Adriane Gomes também elogiou o trabalho sustentável feito no Festival. “Logo que acabou o show, vi uma equipe fazendo a coleta dos resíduos. Não teve tanta coisa jogada no chão como em outros tempos, mas muitas lixeiras espalhadas. Isso é bom”, diz a campo-grandense.
Ana Franzoloso explica que cerca de 25 pessoas estiveram envolvidos em todos os processos do trabalho, desde a estratégia traçada por sua empresa até os catadores parceiros – houve ainda catadores conhecidos na região, informais, que aproveitaram o momento para angariar uma renda extra. A presença de pessoas da região nesse processo de coleta foi pensada por Ana justamente para fazer a roda girar localmente, ao invés de “importar” soluções.
“A limpeza convencional quem faz é a prefeitura, mas essa de recicláveis é conosco. Pode perceber que procuramos evitar nesse festival o vidro, sendo mais vendido produtos de latinha. Isso acontece pois o vidro hoje é um grande problema do meio ambiente, não tem tanta reciclagem, enquanto a latinha já fecha um ciclo completo, tem um amplo mercado. Então o vidro atualmente corresponde a cerca de 10% do material apenas”, explica.
Todo o trabalho se concentrou na Praça da Liberdade, CMU (Centro de Multiplo Uso) e no Palco das Águas, onde as atrações principais se apresentaram diariamente. Na praça, a tenda Bonito é Reciclar e Preservar foi mantida pela Du Bem, com ações mostrando como funciona toda a logística reversa, o descarte e transformação dos produtos.

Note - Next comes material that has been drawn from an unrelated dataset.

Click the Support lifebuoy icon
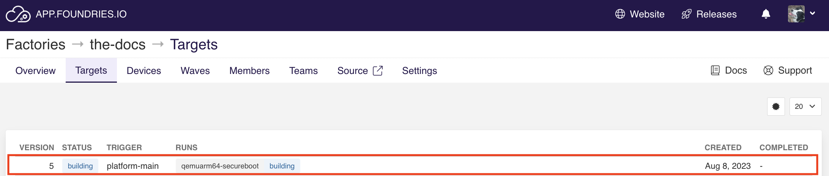829x176 pixels. point(768,71)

“Tem material que é transformado em sacos de lixo, outra parte é transformada em mangueiras para atender indústrias de Mato Grosso do Sul. Fora isso, mostramos como é feito o aproveitamento de peças, que há uso também de tecidos novos que sobram. Temos um pouco de arte, cultura e educação. E também o biodigestor que gera gás de cozinha a partir de restos de comida, cascas, virando compostagem”, conclui Franzoloso.